[GitHub] [incubator-tvm] DKXXXL opened a new issue #4468: [RFC] Data-flow Analysis Functionality on TVM IR

GitBox Wed, 04 Dec 2019 16:37:39 -0800

DKXXXL opened a new issue #4468: [RFC] Data-flow Analysis Functionality on TVM 
IR
URL: https://github.com/apache/incubator-tvm/issues/4468
 
 
   # Problem
   
   When developing program passes on TVM IR (the one once was Halide IR), it is 
normal to ask for all sorts of information requiring program analysis, for 
example, live variable analysis for dead code elimination.
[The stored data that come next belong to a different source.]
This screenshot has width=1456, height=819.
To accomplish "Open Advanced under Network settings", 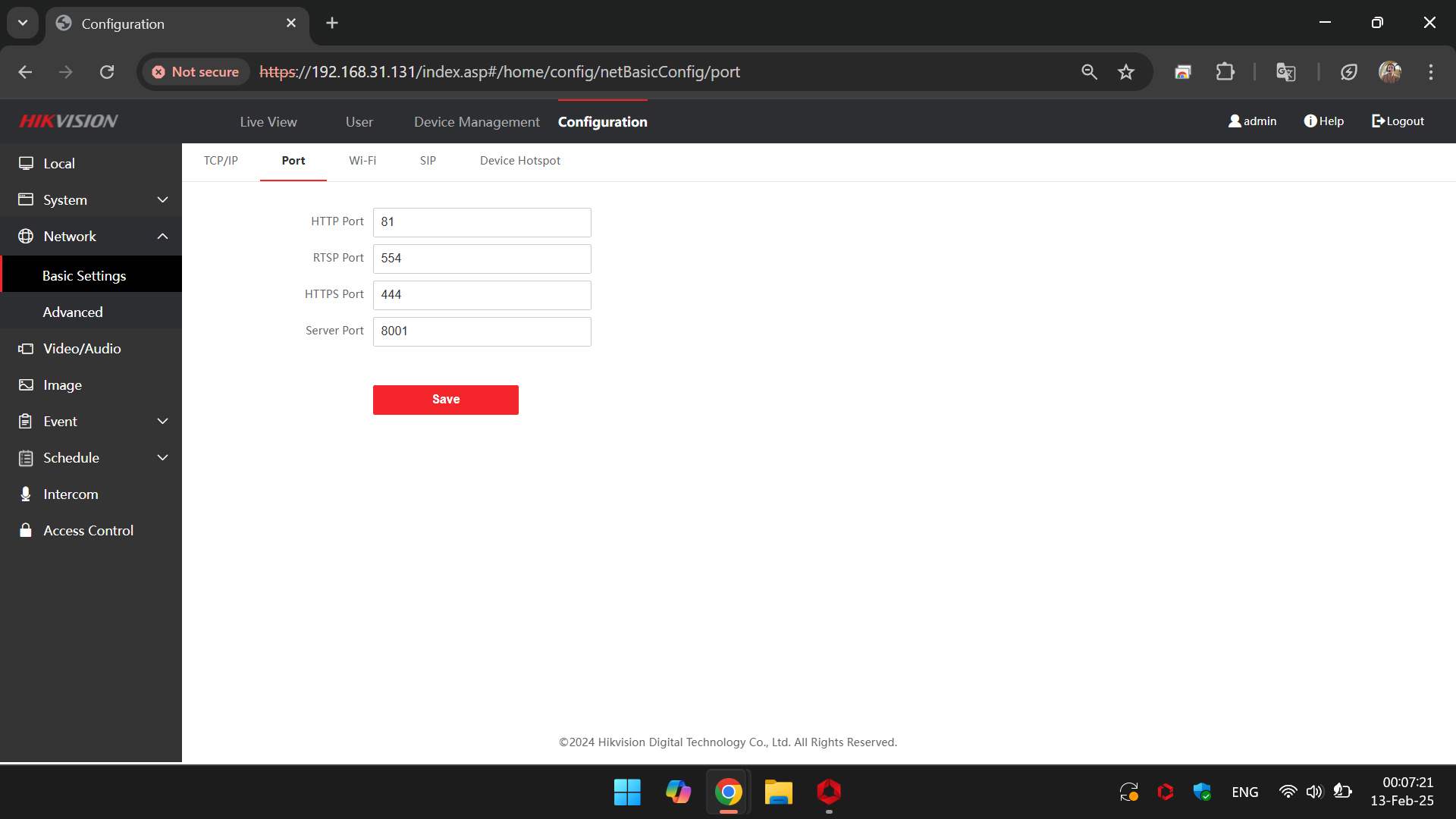I will point(72,312).
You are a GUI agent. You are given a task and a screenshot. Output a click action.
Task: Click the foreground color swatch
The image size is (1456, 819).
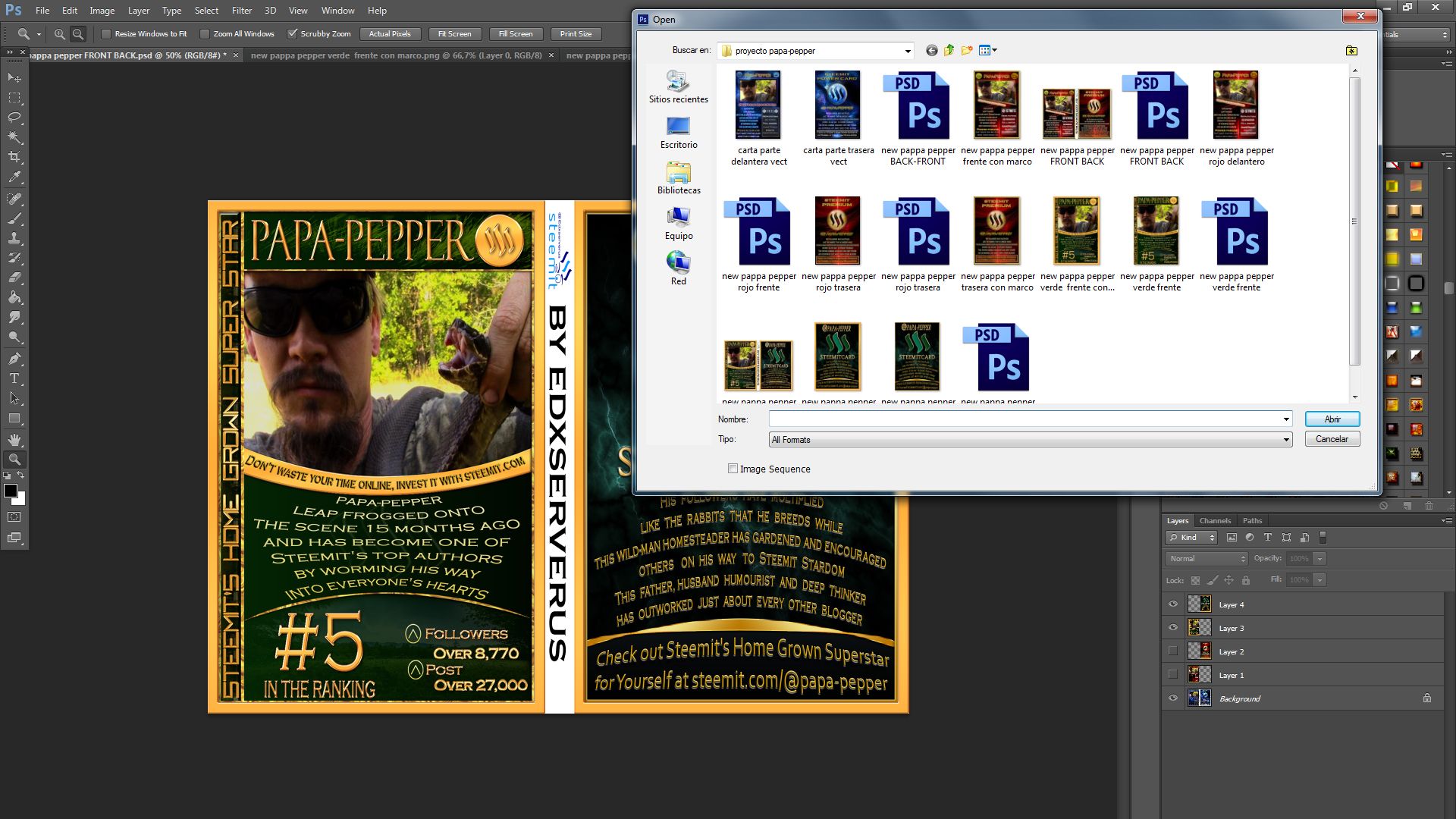[x=11, y=491]
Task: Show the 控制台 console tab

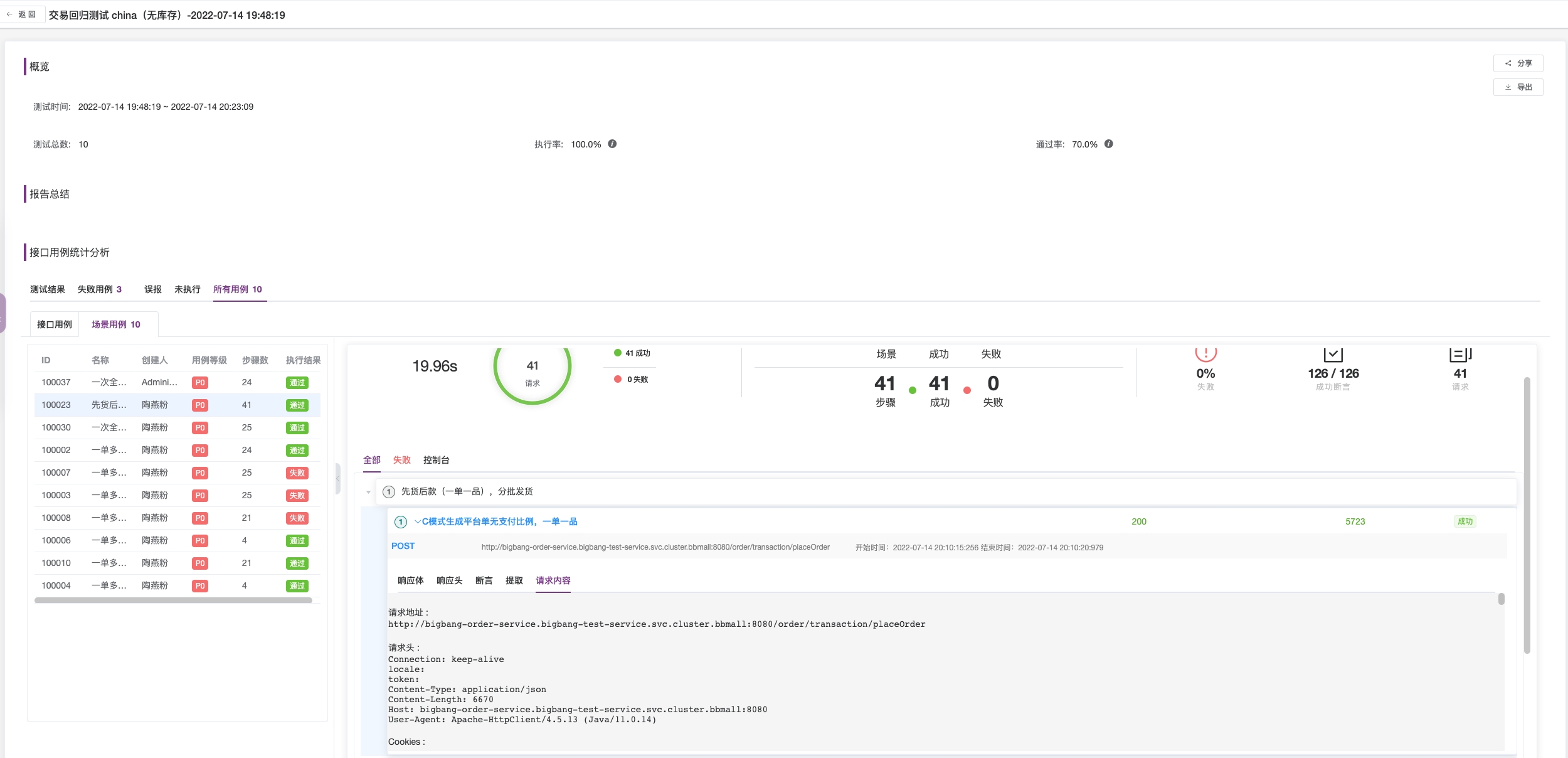Action: 436,460
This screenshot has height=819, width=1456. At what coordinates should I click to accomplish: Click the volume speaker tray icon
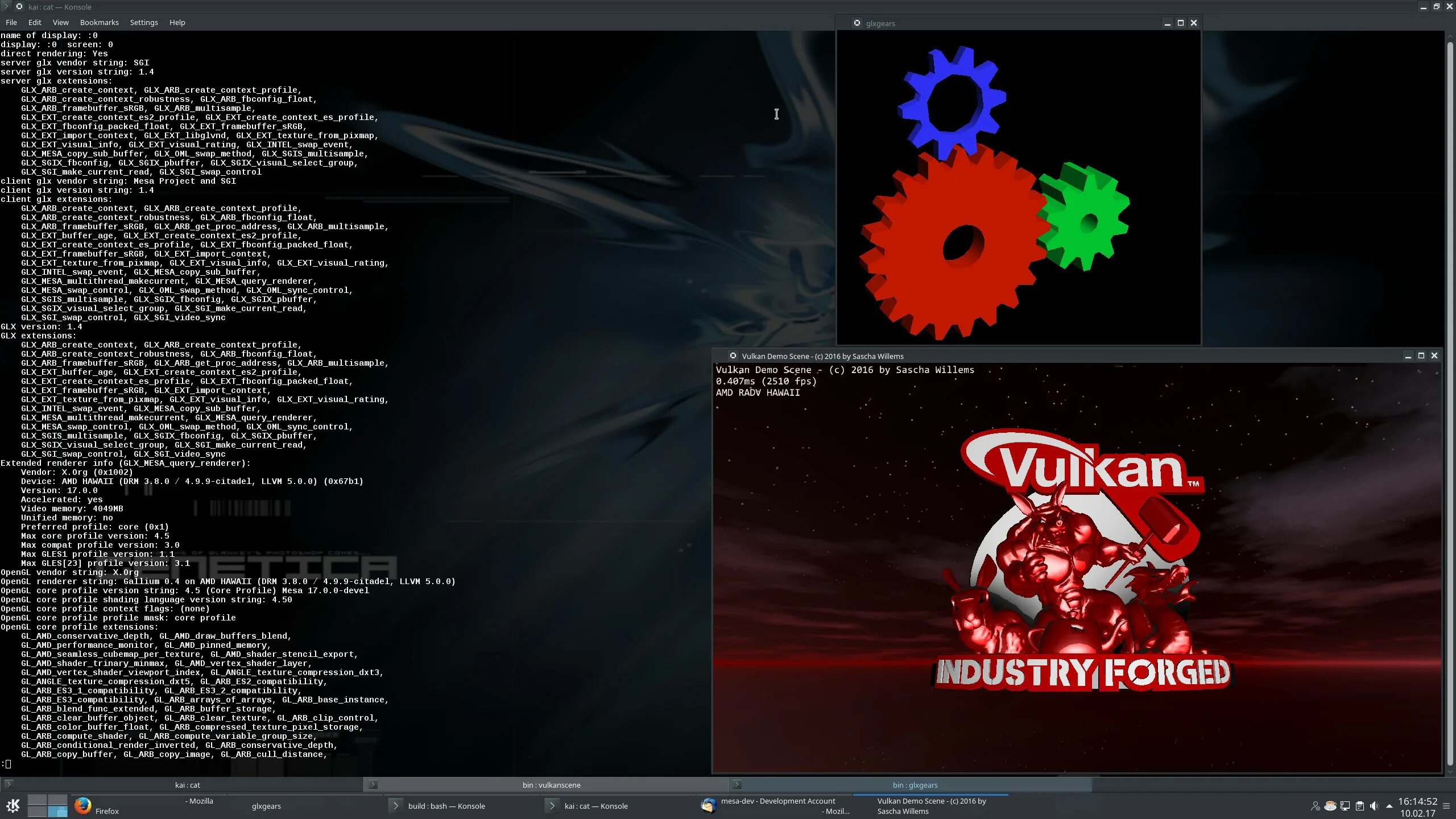(x=1374, y=806)
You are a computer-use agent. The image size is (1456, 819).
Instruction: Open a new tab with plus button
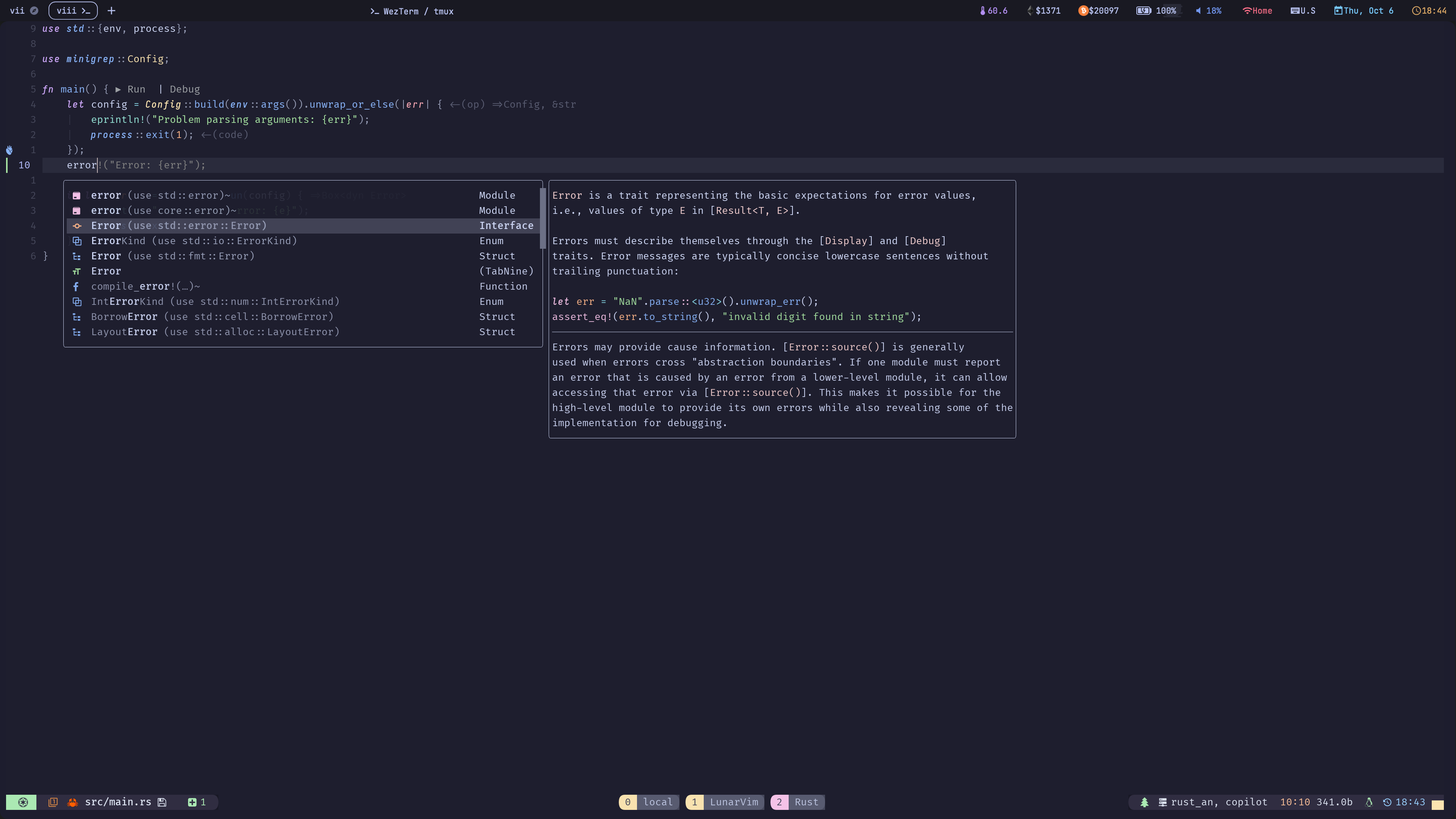click(111, 11)
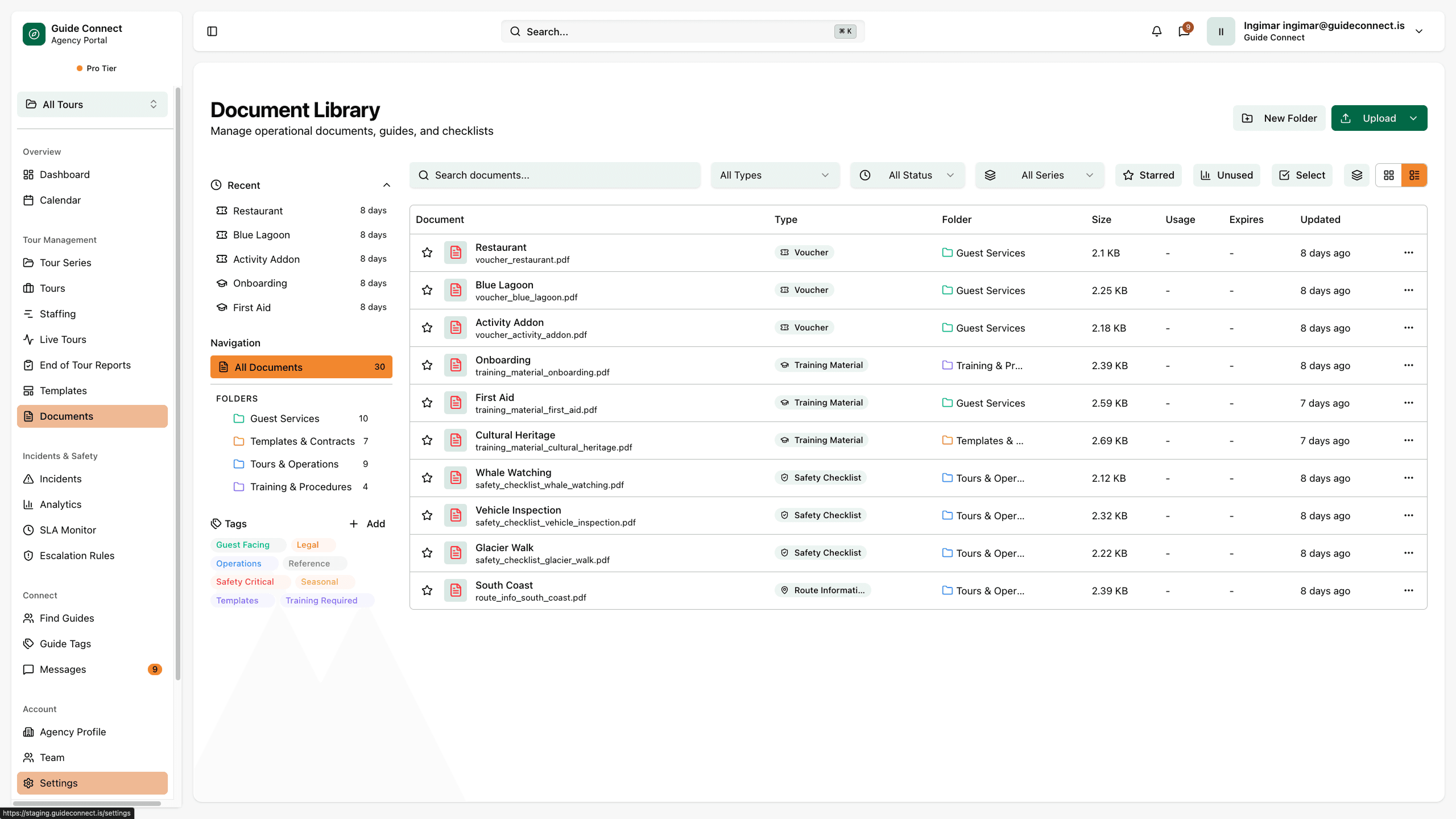Screen dimensions: 1456x819
Task: Open more options for Whale Watching
Action: [1408, 478]

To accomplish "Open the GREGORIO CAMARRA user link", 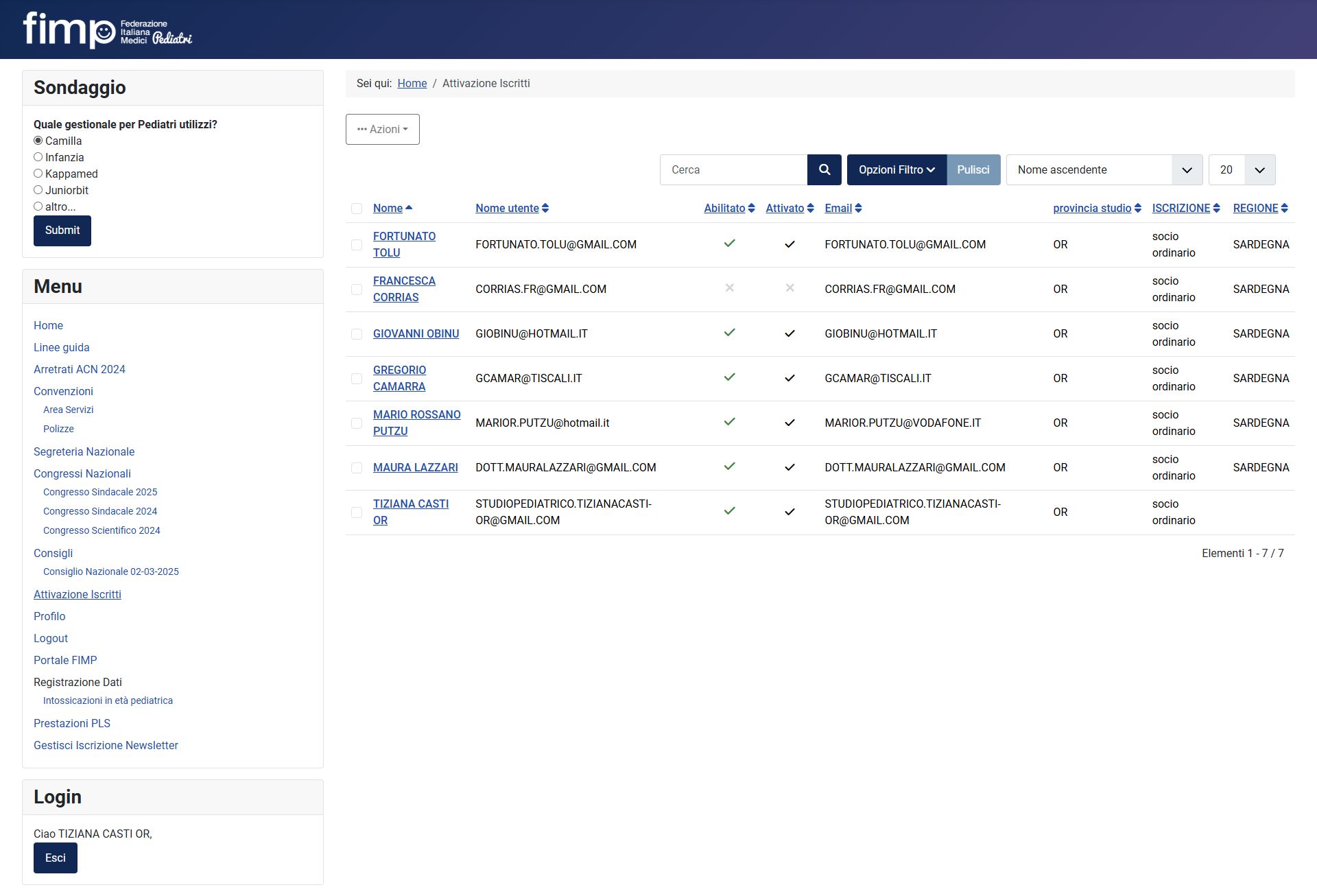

This requirement 
becomes urgent when TVM has to directly issue intrinsic and the subsequent 
processing stage (for example LLVM) cannot analyze these outputs. 
   
   # Consideration
   
   *  Program Analysis Functionality must be consistent with the immutable 
style of TVM IR/AST
   *  A Simple Framework is required to eliminate as much boilerplate as 
possible when the programmer tries to come up with other types of data-flow 
analysis
   *  The interface must be easy to adapt to
   
   We first start with a concrete example -- Live Variable Analysis.
   
   ###  Live Variable Analysis
   
   I will take Live Variable Analysis as an example. I will define a functor, 
**inputting** *an AST* and *the set of live variable* after the AST is 
executed, **outputting** *the set of live variable* before the AST is executed.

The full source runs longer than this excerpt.